===== Documento =====

A guerra comercial tem sido travada por
China e Estados Unidos, mas os efeitos recaem sobre todos os países, inclusive
o Brasil. Afinal, quando se trata das duas maiores economias do mundo, cada
subida de tom, ameaça ou nova tarifa imposta a reverberação é sentida quase que
imediatamente no mercado de ações, no comércio, e na sequência da cadeia, no
bolso dos consumidores do mundo todo.
Nas últimas
semanas, a tensão escalou. As últimas negociações entre os governos Donald
Trump e Xi Jinping fracassaram e, no dia 10 de maio, os Estados Unidos subiram
de 10% para 25% a tarifa de importação sobre cerca de mil produtos chineses,
entre os quais cereais, químicos, combustíveis e materiais de construção.
Estima-se que a medida tenha impacto em US$ 200 bilhões em mercadorias
comercializadas entre os dois países.
A China
retaliou: impôs o mesmo percentual sobre produtos agrícolas e maquinário americano. Outro golpe recente dos EUA à China foi a decisão de barrar empresas
americanas de comercializarem com a gigante de tecnologia chinesa Huawei, que
compete diretamente com a Apple e a sul-coreana Samsung em smartphones e tecnologia
5G.

===== Dados fornecidos =====

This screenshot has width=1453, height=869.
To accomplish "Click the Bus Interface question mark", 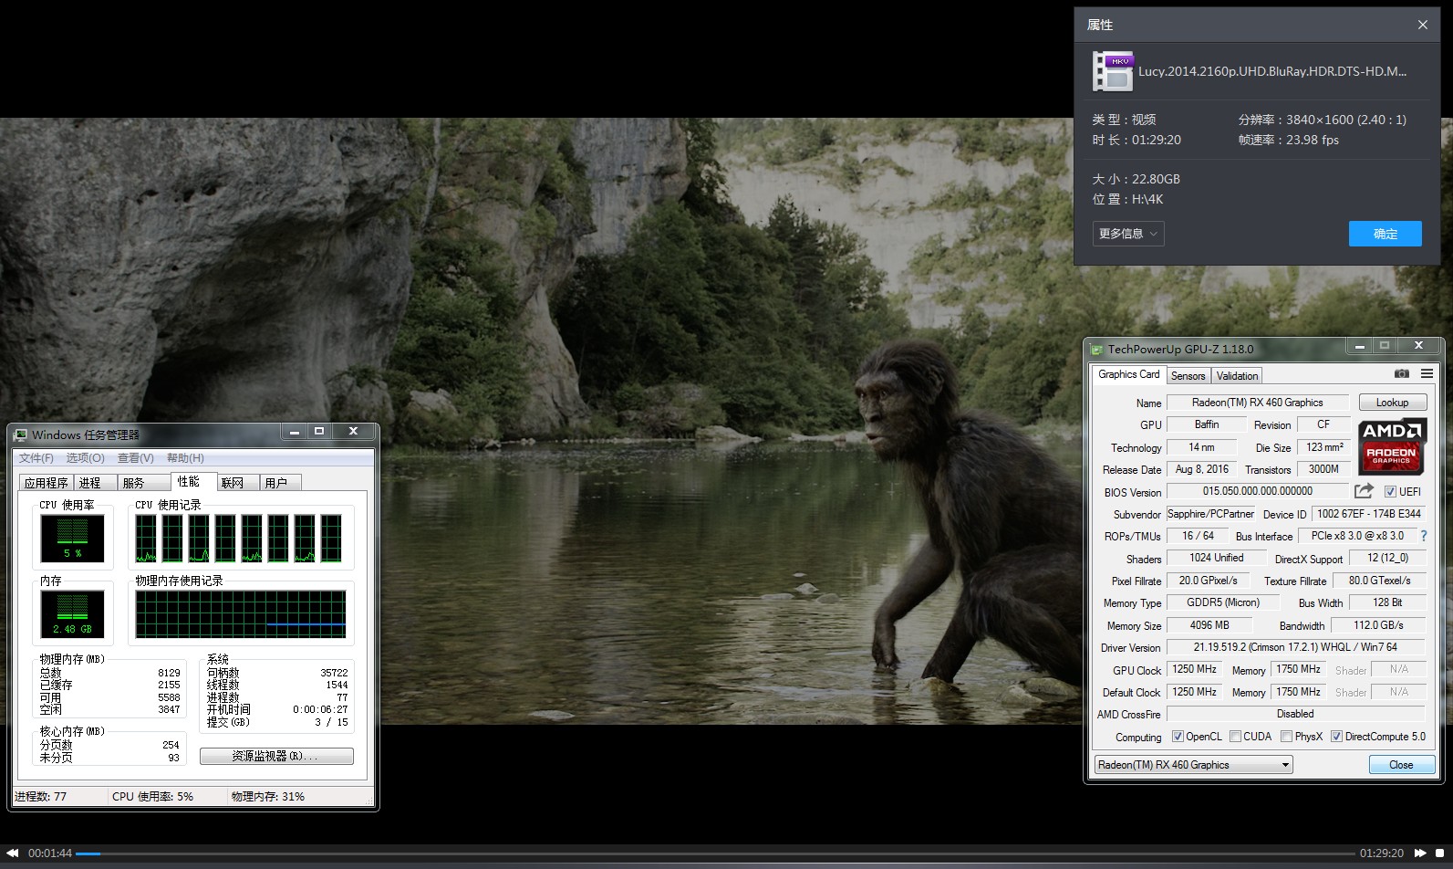I will (1423, 536).
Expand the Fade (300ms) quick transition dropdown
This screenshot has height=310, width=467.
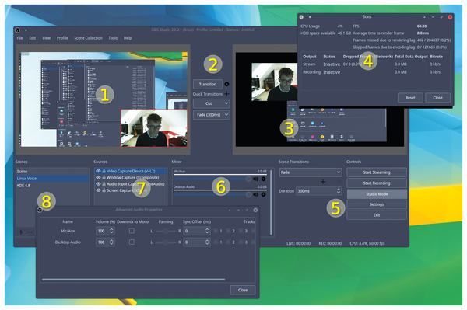(x=212, y=115)
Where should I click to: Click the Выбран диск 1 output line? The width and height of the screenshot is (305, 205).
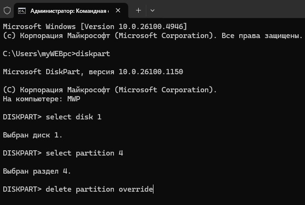coord(33,135)
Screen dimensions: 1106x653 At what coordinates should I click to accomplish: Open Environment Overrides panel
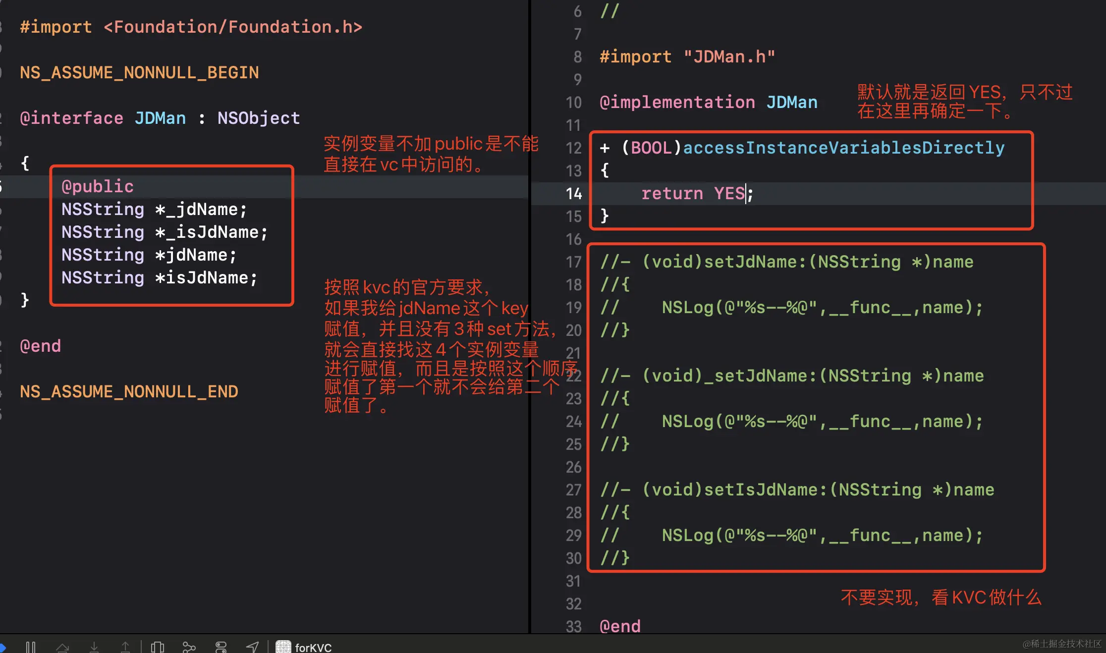pyautogui.click(x=221, y=647)
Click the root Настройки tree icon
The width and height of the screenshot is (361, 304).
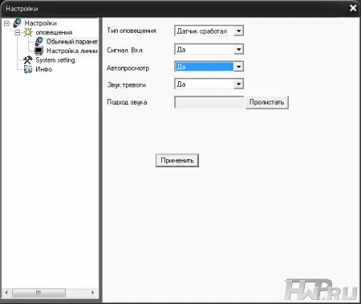(17, 23)
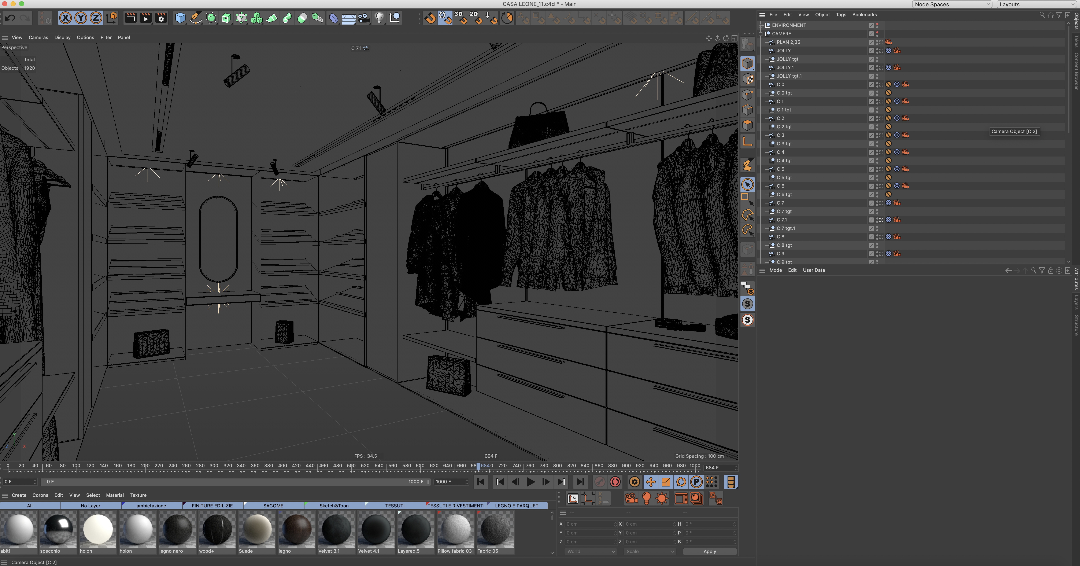Viewport: 1080px width, 566px height.
Task: Click the Undo arrow icon
Action: pos(10,18)
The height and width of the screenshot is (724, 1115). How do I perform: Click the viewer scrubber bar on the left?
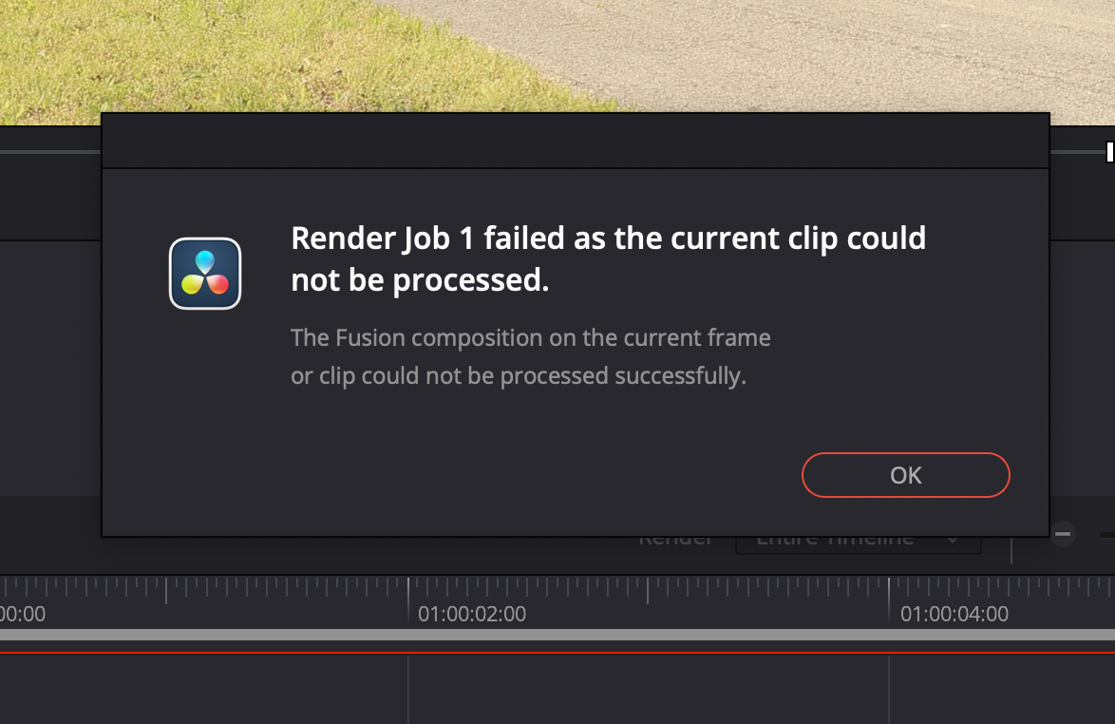49,151
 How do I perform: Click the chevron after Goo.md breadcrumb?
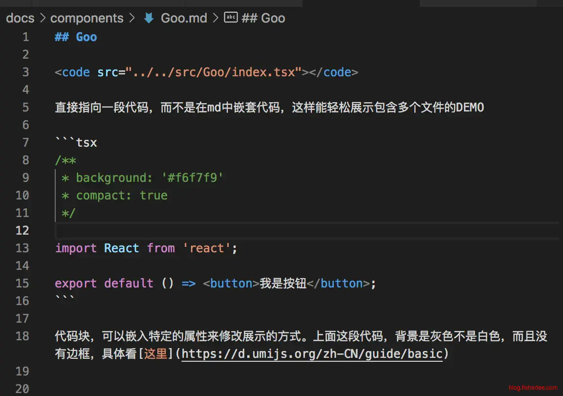216,18
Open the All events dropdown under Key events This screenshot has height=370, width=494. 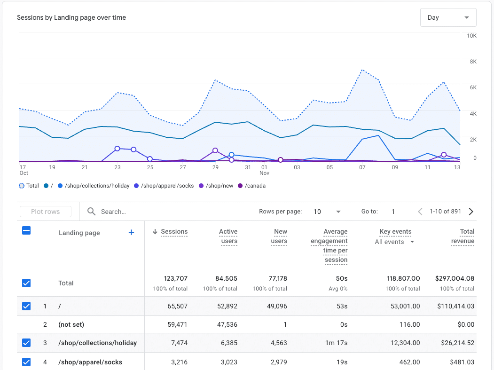pyautogui.click(x=393, y=242)
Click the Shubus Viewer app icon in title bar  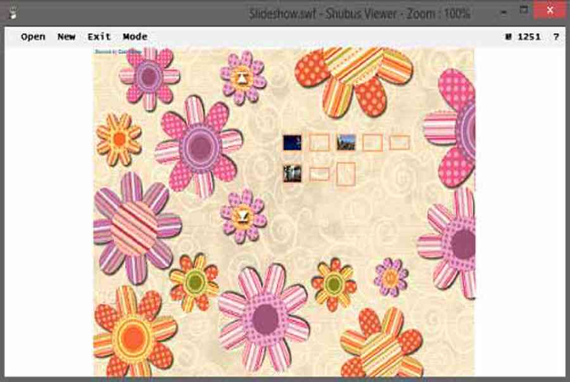coord(13,12)
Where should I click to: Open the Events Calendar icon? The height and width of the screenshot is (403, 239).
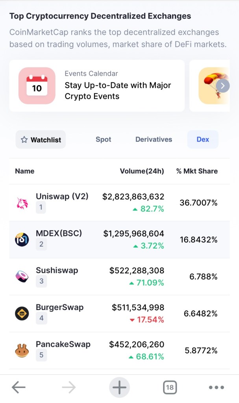pyautogui.click(x=37, y=85)
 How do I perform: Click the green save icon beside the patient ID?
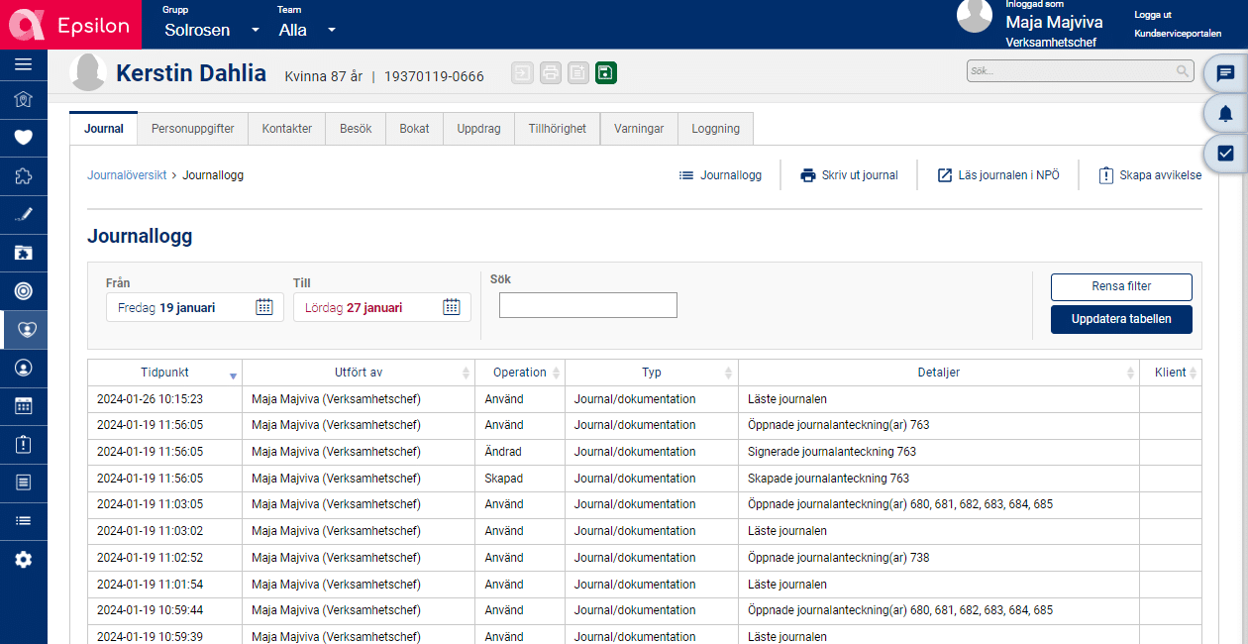(606, 73)
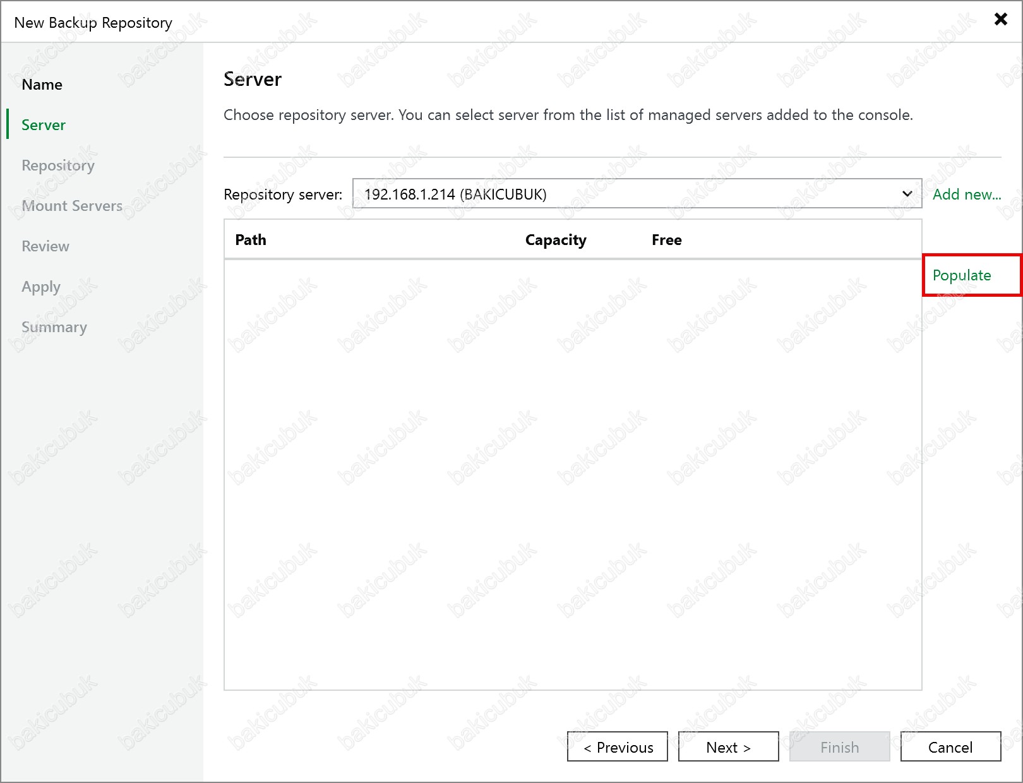Viewport: 1023px width, 783px height.
Task: Sort list by Free column header
Action: [666, 240]

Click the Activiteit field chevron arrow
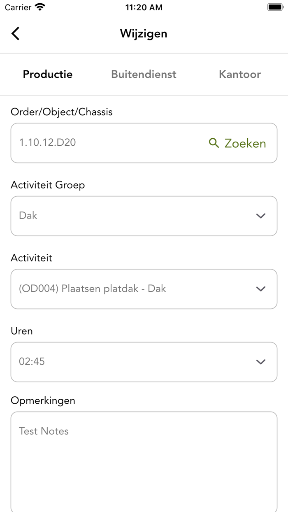pyautogui.click(x=261, y=289)

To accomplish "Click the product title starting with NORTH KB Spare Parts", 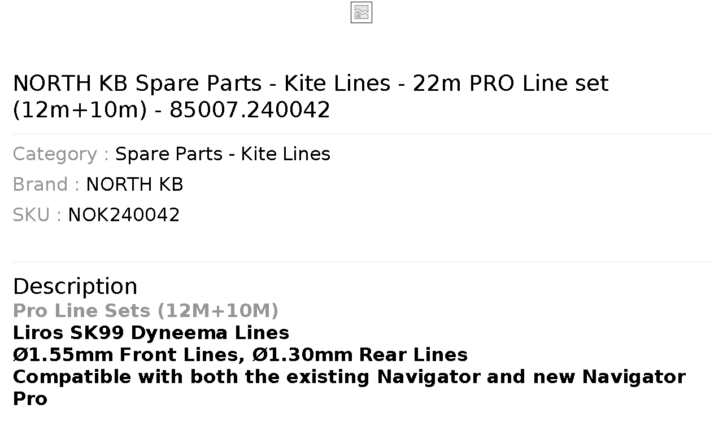I will 311,96.
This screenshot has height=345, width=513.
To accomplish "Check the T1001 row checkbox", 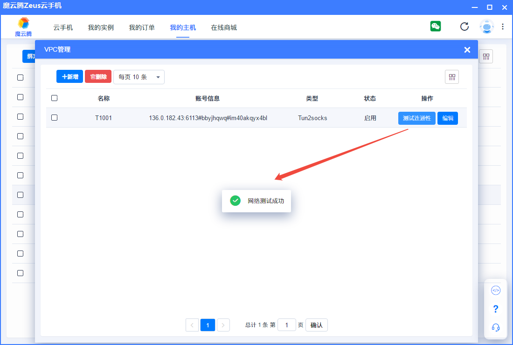I will [54, 118].
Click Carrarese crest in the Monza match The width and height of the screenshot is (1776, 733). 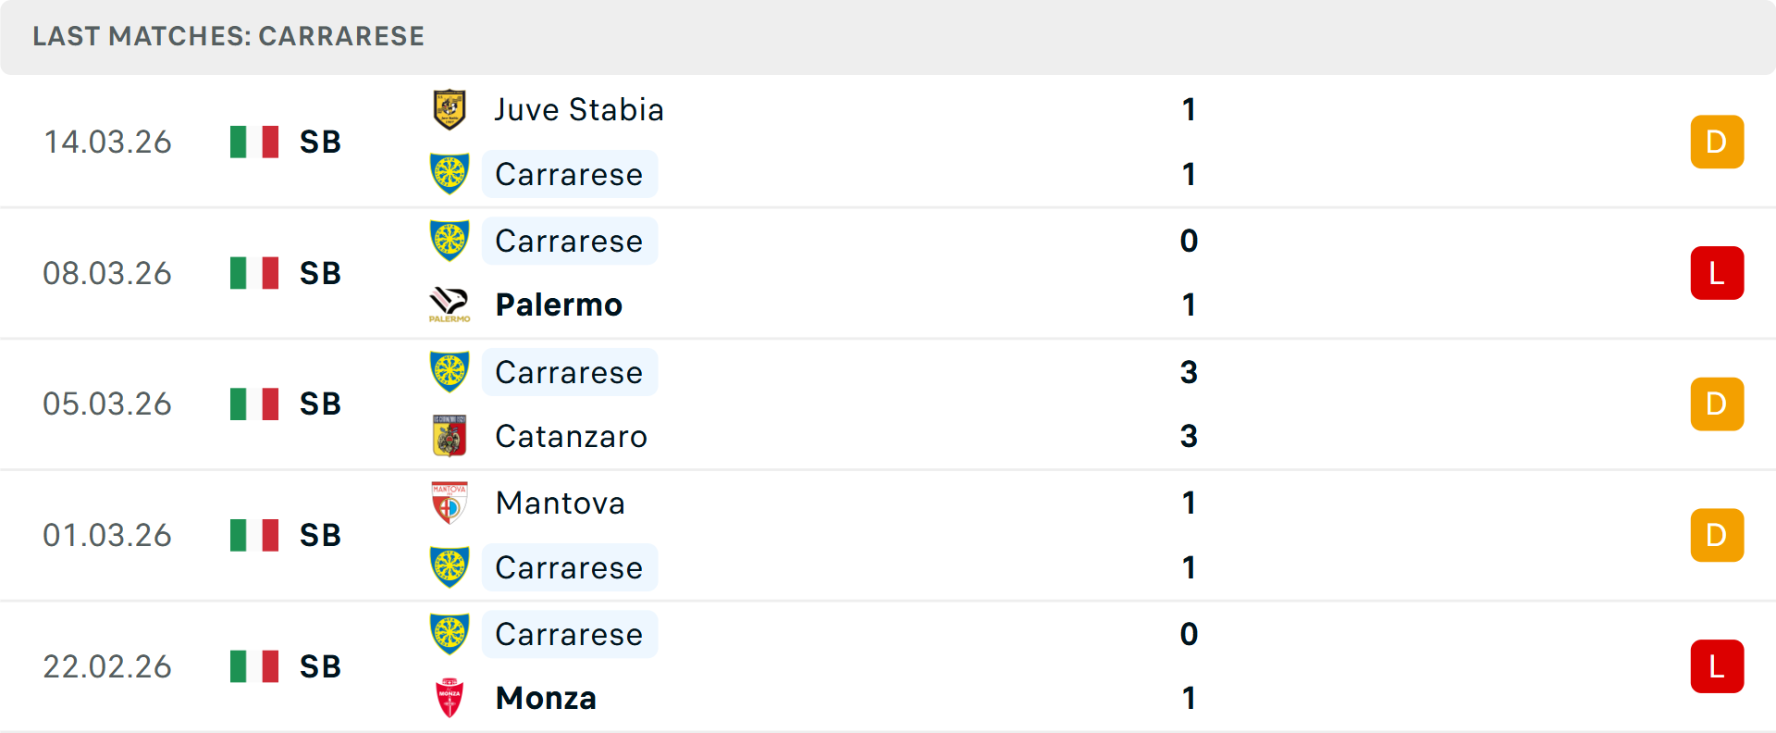pyautogui.click(x=450, y=634)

=====

● **Objetivo declarado A**: Transcreva do texto sobre a guerra comercial o trecho que começa em "A guerra comercial" e termina em "do mundo todo.".
● **Objetivo declarado B**: Traduza para o inglês esta frase do texto sobre a guerra comercial: "A China retaliou: impôs o mesmo percentual sobre produtos agrícolas e maquinário americano."

● **Resposta final A**:
A guerra comercial tem sido travada por
China e Estados Unidos, mas os efeitos recaem sobre todos os países, inclusive
o Brasil. Afinal, quando se trata das duas maiores economias do mundo, cada
subida de tom, ameaça ou nova tarifa imposta a reverberação é sentida quase que
imediatamente no mercado de ações, no comércio, e na sequência da cadeia, no
bolso dos consumidores do mundo todo.

● **Resposta final B**: China retaliated: it imposed the same percentage on American agricultural products and machinery.